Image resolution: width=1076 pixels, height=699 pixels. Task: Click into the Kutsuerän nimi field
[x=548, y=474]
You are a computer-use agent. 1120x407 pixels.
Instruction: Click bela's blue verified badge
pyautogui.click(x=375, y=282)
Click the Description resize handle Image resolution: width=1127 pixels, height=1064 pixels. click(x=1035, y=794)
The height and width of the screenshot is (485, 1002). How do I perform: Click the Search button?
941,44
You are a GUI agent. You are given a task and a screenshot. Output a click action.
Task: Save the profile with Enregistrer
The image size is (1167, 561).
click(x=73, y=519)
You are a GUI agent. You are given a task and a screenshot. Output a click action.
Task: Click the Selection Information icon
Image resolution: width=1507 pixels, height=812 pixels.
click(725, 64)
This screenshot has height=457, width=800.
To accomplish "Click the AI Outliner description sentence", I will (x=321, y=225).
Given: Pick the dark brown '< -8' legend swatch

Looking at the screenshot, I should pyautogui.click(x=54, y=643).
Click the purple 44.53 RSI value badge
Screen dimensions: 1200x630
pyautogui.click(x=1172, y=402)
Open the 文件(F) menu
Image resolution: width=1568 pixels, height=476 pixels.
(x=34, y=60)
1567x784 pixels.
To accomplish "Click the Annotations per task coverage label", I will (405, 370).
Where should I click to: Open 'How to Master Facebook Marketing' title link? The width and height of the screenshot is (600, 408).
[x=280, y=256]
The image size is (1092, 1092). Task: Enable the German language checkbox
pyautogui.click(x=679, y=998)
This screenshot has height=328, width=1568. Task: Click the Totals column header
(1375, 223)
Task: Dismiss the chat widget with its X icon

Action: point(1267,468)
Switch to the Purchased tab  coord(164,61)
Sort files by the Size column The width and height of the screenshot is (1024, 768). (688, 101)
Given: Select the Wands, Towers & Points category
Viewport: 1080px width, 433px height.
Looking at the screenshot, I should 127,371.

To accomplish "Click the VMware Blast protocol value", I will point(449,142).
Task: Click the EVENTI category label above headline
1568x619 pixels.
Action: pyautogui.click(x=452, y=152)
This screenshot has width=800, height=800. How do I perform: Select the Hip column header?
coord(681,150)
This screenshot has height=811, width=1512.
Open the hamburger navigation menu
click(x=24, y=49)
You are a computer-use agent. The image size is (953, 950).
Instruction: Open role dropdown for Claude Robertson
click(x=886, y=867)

▸ PROBLEM STATEMENT: Extract every line from the one containing "This screenshot has height=328, width=1568." to the end of the entries, including both of those lines, exactly as given and with nothing added.

▸ TASK SOLUTION:
This screenshot has height=328, width=1568. Task: Click the Totals column header
(1375, 223)
Task: Dismiss the chat widget with its X icon

Action: point(1267,468)
Switch to the Purchased tab  coord(164,61)
Sort files by the Size column The width and height of the screenshot is (1024, 768). (688, 101)
Given: Select the Wands, Towers & Points category
Viewport: 1080px width, 433px height.
Looking at the screenshot, I should 127,371.

To accomplish "Click the VMware Blast protocol value", I will point(449,142).
Task: Click the EVENTI category label above headline
1568x619 pixels.
Action: pyautogui.click(x=452, y=152)
This screenshot has width=800, height=800. How do I perform: Select the Hip column header?
coord(681,150)
This screenshot has height=811, width=1512.
Open the hamburger navigation menu
click(x=24, y=49)
You are a computer-use agent. The image size is (953, 950).
Instruction: Open role dropdown for Claude Robertson
click(x=886, y=867)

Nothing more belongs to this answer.